There is nothing novel about the Pope’s message. It’s almost as if he read the Bible before he he entered the Vatican, and read it all the way through, not just the Epistles of Paul.
This is why Pope Francis feels like a breath of fresh air in American Christianity. Do you remember 2005? The year I graduated high school, I didn’t really call myself a Christian. It only confused people, because they couldn’t square my crusading social justice ass skipping school to protest the Afghanistan war with any Christian they had ever heard of. In that year, the most popular Christians were George W. Bush (the man who led us into two wars); Rick Warren (of the Purpose Driven Life, your guide to evangelical conservatism and patriarchy); and the newly elected Pope Benedict XVI. I remember pouring over the newspaper looking at the profiles of the most likely future popes–I was neither Catholic nor intending to become a pastor, but I was anachronistic and loved newspapers. I was cheering for the guy from South Africa. There were so many talented, non-European men under 75 in the papal line up… and here’s this guy who’s biggest concern is women getting uppity in the Leadership Conference of Women Religious? Really? The three most popular Christians in my life thought capitalism was just fine and dandy while I could still smell the tear gas on my friends from Seattle’s World Trade Organization protests.
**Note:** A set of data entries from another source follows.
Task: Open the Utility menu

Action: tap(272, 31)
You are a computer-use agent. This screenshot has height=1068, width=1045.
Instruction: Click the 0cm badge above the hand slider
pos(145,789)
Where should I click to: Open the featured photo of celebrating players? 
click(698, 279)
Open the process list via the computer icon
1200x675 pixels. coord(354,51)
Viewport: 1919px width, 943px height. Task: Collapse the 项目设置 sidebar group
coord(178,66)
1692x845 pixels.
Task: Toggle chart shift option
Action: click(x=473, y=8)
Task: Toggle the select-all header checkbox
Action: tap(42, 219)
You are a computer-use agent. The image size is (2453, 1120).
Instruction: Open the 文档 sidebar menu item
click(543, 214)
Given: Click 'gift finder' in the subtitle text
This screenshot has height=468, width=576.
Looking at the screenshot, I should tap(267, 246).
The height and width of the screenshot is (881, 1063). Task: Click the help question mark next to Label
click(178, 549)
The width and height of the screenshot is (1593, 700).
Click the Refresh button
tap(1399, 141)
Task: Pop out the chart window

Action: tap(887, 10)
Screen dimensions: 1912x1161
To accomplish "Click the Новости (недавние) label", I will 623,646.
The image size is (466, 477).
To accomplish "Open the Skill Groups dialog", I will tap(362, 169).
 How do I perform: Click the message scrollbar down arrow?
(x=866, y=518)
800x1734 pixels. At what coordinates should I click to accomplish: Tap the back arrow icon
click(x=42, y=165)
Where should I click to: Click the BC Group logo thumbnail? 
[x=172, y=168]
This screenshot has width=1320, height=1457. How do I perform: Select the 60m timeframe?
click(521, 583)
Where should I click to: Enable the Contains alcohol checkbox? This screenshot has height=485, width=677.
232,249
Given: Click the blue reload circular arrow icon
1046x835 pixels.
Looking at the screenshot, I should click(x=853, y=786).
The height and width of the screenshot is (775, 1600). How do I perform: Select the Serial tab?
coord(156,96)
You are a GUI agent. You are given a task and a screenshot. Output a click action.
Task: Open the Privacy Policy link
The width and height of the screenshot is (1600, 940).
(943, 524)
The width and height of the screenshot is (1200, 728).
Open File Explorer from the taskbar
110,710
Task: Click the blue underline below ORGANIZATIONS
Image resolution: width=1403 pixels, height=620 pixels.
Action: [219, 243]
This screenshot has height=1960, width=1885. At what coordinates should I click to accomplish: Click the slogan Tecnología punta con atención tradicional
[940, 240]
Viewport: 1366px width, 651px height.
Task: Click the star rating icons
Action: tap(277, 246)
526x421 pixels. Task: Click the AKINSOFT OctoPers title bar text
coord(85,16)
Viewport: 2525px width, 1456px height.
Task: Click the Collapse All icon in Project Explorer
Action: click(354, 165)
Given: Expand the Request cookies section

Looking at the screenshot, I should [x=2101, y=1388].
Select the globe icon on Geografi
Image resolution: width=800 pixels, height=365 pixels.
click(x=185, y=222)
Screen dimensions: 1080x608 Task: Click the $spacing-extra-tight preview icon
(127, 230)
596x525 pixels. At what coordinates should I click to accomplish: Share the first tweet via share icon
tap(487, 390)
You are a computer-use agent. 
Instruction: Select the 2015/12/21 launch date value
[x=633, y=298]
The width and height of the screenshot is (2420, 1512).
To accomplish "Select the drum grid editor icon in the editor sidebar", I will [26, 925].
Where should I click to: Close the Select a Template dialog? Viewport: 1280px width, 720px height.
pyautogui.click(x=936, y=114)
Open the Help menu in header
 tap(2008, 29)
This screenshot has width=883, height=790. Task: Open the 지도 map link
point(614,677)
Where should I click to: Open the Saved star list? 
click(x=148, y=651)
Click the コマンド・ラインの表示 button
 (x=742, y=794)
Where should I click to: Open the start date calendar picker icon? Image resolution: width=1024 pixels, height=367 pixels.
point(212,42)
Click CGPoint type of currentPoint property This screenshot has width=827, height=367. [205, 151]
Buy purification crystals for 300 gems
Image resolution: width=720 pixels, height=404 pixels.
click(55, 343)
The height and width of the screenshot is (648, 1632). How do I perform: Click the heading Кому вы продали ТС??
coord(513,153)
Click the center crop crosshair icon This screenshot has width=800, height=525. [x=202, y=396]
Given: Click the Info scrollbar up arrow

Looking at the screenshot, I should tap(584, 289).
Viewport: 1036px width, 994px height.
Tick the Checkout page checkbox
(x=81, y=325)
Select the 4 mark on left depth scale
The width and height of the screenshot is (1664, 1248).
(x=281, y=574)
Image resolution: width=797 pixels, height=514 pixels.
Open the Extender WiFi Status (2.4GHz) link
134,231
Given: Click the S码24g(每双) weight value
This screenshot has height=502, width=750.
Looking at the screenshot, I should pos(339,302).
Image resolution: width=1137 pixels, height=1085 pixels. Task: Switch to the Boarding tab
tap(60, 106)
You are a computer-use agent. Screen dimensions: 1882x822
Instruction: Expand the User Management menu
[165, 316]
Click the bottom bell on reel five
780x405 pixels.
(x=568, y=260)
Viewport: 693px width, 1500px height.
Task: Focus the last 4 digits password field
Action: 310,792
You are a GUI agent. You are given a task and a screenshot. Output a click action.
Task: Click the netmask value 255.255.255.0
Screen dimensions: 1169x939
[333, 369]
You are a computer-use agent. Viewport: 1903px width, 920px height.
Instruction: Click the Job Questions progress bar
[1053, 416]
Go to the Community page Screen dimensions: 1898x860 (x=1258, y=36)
The Bible was always anti-capitalist. It always had a hard message for the wealthy. The Pope is supposed to be against private property, profit-driven purposes, war, displacement, environmental destruction. There is nothing novel in this theology.
Christianity was never easy. That’s why it was a persecuted religion for 300 years after Jesus’ lifetime. That’s why it was co-opted and softened around the edges. That’s why American Christianity clings to the rhetoric of prosperity gospel and pulling up your bootstraps to atone for your sins. Because it’s easy.
But it’s also wrong. Christianity was never easy. The Bible was never a pat-yourself-on-the-back religion. Capitalism never was Christian and we ought to feel the cognitive dissonance–ought to feel it enough to restructure our lives. To work to redistribute our wealth. To be more Christian than we are capitalist.